* **Entries provided**:

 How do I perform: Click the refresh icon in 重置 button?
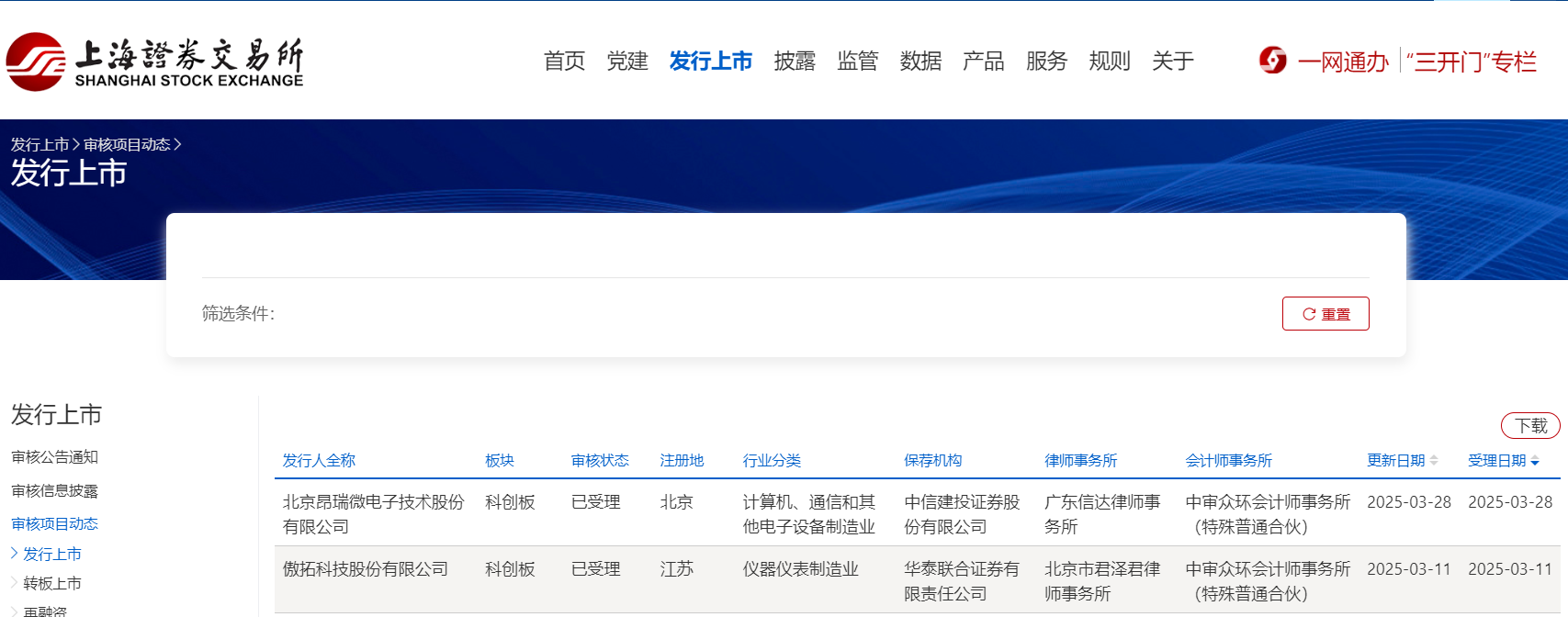(1309, 314)
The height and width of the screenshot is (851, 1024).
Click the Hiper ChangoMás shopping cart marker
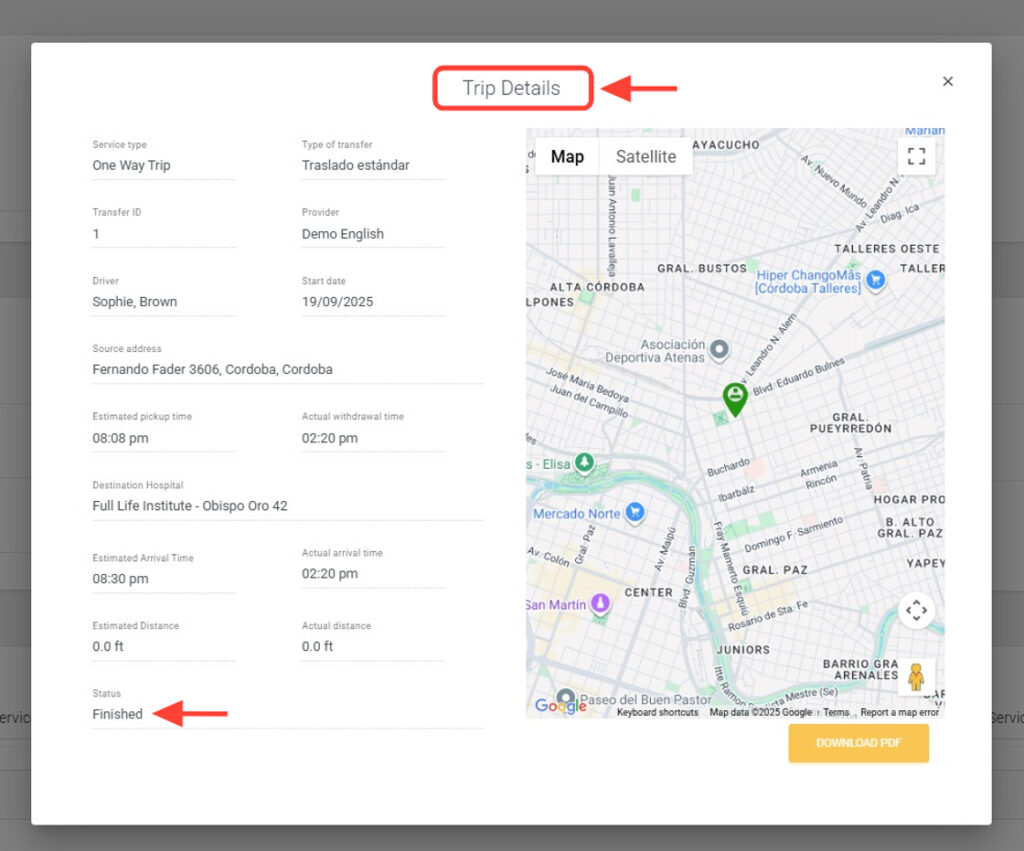click(x=876, y=280)
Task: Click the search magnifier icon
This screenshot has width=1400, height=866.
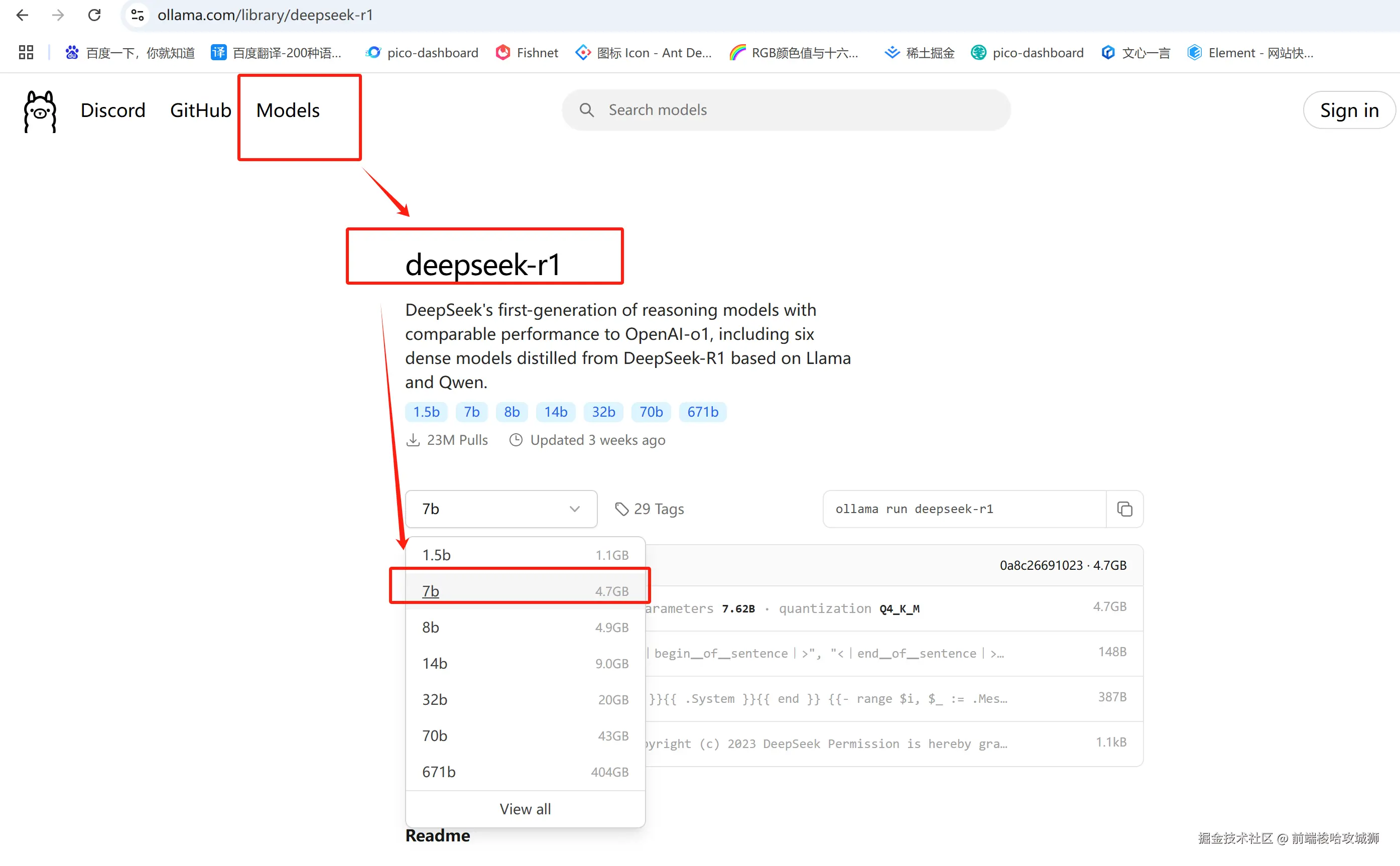Action: point(586,110)
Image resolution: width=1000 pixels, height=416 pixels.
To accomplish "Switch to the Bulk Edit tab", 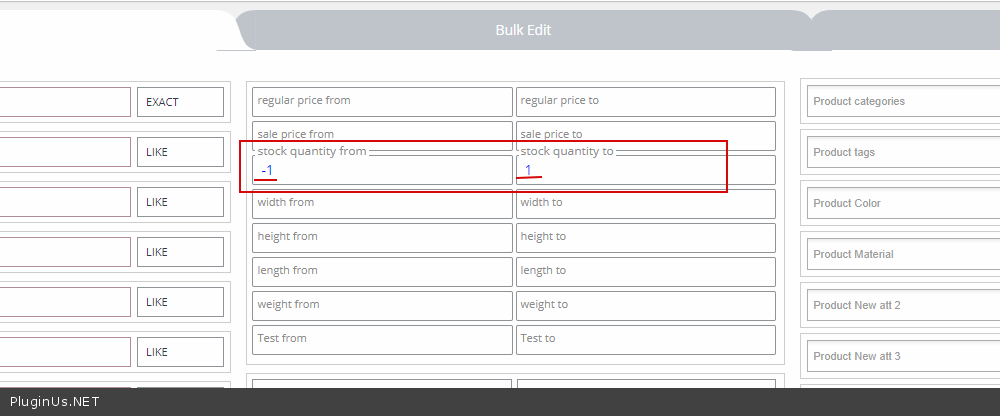I will point(523,30).
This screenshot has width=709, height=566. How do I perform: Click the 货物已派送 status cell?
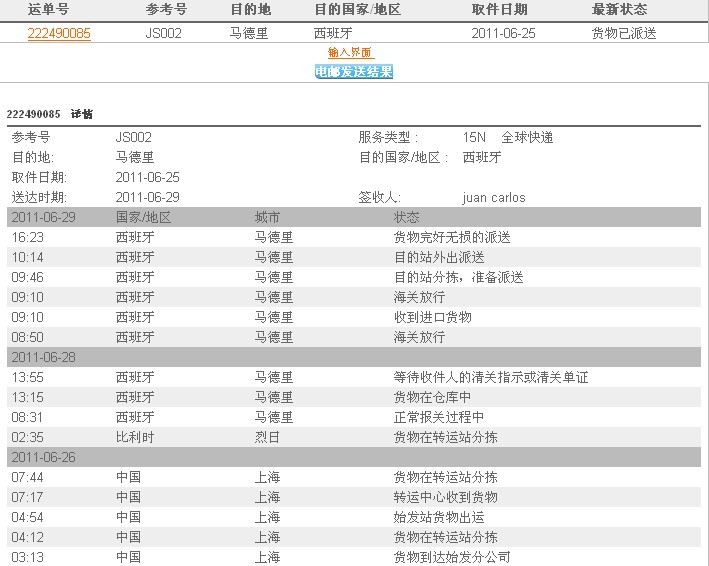(624, 33)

* **The problem**:
Substitute "capture" for "screenshot" in the listing, starting at its first line and stopping after the line that contains "Action: point(586,110)". Keep everything else unchanged and leave the pictures out.

* **Response below**:
 How do I perform: Click the refresh icon in 重置 button?
(1309, 314)
The height and width of the capture is (851, 1024).
Click the Hiper ChangoMás shopping cart marker
click(x=876, y=280)
Task: Click the search magnifier icon
This capture has width=1400, height=866.
Action: point(586,110)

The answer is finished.